Directions » Check each line of the entries below for the string "computer"; copy every line where it appears.

• • • • • • •

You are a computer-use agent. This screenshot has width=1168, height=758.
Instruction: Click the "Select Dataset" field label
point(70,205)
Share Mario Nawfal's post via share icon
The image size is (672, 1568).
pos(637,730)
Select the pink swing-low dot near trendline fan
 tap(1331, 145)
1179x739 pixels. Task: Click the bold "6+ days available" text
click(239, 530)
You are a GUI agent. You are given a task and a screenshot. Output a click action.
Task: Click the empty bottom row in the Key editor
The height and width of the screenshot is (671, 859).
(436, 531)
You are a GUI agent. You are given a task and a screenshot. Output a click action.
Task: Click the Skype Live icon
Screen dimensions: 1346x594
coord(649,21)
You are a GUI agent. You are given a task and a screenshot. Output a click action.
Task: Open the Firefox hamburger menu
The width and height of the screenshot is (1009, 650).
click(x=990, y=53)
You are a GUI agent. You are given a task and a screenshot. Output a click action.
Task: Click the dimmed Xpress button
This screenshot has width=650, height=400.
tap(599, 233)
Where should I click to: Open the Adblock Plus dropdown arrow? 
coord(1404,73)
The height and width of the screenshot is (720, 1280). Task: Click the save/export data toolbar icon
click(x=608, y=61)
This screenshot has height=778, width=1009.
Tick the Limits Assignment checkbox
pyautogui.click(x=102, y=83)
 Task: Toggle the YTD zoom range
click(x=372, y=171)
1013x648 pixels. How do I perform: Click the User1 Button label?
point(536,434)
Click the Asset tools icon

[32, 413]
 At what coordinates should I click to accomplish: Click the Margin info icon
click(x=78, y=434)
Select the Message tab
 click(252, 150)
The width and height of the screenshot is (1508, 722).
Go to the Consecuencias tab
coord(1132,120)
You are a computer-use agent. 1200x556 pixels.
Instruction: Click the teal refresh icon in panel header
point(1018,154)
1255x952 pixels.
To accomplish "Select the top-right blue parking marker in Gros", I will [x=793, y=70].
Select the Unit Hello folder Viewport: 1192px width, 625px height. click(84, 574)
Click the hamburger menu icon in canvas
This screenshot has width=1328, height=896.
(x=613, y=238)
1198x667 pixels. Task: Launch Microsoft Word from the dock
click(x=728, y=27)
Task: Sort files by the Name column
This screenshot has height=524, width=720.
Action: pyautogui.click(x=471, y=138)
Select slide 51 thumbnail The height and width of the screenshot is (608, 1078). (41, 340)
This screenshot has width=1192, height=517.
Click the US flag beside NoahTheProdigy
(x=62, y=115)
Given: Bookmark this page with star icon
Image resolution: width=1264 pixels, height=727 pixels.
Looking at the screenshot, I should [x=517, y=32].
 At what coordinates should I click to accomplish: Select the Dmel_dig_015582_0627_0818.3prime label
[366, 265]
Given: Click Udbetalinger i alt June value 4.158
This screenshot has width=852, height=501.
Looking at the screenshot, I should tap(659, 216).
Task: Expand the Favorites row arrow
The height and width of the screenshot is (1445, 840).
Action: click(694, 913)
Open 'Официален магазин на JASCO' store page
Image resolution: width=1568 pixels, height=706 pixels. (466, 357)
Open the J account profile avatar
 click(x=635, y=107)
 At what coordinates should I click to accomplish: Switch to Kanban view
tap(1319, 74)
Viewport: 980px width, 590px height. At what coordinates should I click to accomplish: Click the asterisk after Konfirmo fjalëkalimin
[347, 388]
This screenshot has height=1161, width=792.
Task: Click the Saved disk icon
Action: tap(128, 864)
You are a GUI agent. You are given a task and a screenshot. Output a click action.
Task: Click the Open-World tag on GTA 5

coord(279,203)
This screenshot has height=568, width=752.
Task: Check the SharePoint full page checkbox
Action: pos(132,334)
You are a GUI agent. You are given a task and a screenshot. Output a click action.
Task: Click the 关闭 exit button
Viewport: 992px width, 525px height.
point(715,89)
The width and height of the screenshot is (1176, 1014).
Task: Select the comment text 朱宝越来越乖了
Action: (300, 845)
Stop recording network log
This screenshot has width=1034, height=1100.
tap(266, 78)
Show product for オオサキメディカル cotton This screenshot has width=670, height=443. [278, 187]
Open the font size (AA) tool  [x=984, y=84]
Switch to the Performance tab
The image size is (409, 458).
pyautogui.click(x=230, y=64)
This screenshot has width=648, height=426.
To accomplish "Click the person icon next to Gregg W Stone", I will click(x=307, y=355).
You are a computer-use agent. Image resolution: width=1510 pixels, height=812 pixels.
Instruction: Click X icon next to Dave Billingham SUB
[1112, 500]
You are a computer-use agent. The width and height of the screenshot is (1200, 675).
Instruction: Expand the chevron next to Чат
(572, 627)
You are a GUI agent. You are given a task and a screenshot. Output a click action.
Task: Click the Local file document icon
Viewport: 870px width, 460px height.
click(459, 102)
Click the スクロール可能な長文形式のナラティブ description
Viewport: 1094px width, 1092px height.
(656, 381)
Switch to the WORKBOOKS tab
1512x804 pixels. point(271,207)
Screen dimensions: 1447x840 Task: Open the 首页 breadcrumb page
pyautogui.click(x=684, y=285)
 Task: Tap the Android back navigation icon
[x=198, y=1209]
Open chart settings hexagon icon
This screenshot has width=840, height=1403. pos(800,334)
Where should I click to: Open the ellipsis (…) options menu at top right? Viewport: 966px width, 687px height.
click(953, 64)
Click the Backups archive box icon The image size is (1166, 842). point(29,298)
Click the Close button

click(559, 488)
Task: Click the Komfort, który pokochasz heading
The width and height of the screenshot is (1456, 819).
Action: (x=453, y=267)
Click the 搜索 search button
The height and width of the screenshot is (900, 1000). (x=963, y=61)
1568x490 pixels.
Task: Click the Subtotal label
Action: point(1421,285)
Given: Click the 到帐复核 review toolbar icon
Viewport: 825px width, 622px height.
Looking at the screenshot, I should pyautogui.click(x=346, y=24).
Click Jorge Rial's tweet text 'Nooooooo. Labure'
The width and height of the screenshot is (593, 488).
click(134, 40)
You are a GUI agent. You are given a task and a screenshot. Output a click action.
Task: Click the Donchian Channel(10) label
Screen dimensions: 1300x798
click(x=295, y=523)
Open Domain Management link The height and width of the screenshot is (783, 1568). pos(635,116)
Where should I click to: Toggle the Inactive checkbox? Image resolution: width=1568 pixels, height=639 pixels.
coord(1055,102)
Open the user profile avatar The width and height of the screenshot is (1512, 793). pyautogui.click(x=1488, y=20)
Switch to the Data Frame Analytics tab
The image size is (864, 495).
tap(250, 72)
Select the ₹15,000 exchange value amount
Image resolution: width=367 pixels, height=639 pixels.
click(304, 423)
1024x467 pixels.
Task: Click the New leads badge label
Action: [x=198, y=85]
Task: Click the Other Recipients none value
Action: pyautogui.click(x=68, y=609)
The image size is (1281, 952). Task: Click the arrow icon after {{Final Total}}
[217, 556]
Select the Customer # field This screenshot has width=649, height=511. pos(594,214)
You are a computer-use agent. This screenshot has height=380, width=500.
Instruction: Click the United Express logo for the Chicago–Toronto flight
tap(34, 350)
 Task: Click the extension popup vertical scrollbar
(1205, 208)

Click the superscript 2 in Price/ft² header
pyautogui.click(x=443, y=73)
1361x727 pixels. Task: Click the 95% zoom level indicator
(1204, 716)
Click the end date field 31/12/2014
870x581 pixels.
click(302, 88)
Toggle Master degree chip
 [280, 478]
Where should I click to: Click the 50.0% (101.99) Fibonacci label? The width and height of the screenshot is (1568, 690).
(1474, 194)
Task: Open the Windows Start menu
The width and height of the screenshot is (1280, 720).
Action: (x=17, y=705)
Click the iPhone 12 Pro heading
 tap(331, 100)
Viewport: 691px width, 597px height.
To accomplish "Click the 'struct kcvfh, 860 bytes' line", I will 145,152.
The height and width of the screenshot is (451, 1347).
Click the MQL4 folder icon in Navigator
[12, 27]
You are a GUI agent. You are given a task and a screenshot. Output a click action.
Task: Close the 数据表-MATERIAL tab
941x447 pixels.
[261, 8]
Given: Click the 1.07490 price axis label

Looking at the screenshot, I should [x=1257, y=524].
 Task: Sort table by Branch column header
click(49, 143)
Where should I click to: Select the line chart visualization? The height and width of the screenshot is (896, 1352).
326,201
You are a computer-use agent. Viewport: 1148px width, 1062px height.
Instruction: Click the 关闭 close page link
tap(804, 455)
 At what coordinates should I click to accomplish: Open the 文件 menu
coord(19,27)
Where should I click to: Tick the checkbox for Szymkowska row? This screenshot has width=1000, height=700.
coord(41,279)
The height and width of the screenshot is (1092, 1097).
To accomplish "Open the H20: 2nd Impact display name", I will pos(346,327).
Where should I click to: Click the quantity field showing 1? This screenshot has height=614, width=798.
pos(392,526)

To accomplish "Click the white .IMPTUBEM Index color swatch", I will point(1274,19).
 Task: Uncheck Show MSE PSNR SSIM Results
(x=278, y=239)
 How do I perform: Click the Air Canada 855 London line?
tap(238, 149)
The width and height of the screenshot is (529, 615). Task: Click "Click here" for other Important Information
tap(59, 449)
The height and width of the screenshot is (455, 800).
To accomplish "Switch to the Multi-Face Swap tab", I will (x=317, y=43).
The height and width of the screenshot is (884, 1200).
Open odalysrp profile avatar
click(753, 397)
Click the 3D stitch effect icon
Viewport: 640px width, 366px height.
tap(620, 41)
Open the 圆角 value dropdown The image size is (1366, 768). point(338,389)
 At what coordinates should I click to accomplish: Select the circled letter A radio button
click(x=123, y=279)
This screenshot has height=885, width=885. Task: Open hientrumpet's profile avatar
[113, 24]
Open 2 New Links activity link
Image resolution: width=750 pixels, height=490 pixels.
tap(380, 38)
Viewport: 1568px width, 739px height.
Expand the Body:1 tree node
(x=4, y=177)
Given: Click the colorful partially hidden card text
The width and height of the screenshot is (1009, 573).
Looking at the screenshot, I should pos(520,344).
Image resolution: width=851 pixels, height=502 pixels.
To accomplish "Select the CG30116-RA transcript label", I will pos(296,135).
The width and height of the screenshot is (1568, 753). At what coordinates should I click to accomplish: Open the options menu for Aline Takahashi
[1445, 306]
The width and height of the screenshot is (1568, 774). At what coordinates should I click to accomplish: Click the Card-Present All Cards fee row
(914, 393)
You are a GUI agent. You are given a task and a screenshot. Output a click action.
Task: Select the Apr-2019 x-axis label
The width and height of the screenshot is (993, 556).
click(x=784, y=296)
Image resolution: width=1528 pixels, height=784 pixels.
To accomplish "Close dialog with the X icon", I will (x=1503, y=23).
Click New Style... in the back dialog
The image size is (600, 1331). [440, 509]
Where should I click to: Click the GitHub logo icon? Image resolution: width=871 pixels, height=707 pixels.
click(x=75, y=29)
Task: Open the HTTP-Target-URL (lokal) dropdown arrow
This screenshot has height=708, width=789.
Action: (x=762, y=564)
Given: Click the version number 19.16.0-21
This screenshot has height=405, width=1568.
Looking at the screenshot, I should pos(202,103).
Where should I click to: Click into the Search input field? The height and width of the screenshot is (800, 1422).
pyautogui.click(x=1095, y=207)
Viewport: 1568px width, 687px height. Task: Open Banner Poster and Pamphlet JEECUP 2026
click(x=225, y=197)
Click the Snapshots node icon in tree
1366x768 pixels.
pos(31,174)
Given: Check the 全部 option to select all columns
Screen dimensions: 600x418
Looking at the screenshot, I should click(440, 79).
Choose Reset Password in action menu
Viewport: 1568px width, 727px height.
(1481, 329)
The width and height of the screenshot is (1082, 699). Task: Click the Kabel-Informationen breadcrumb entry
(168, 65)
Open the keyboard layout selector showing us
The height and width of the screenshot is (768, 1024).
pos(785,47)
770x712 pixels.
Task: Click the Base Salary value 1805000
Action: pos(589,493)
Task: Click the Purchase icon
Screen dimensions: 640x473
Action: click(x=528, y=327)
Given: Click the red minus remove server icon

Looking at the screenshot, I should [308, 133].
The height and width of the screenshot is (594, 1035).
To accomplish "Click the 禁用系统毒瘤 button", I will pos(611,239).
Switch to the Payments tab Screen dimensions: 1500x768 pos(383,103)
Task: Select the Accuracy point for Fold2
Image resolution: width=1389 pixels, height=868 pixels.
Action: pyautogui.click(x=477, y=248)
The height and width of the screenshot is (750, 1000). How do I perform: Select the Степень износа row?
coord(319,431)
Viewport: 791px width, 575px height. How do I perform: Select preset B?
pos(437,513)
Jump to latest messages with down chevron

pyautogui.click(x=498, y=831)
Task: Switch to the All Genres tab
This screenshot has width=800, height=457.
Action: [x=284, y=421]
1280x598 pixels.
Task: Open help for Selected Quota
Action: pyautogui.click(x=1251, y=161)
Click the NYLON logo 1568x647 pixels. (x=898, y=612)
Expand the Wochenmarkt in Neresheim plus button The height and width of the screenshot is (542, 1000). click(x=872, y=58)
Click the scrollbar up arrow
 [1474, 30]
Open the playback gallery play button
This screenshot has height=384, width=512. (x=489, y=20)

• • • • • • •

Solution for this task »
You are a computer-use agent. This screenshot has width=1168, height=758.
You are a computer-use agent. 1200x556 pixels.
You are a computer-use agent. Image resolution: width=1510 pixels, height=812 pixels.
You are a computer-use agent. The width and height of the screenshot is (1200, 675).
You are a computer-use agent. This screenshot has height=380, width=500.
You are a computer-use agent. Viewport: 1148px width, 1062px height.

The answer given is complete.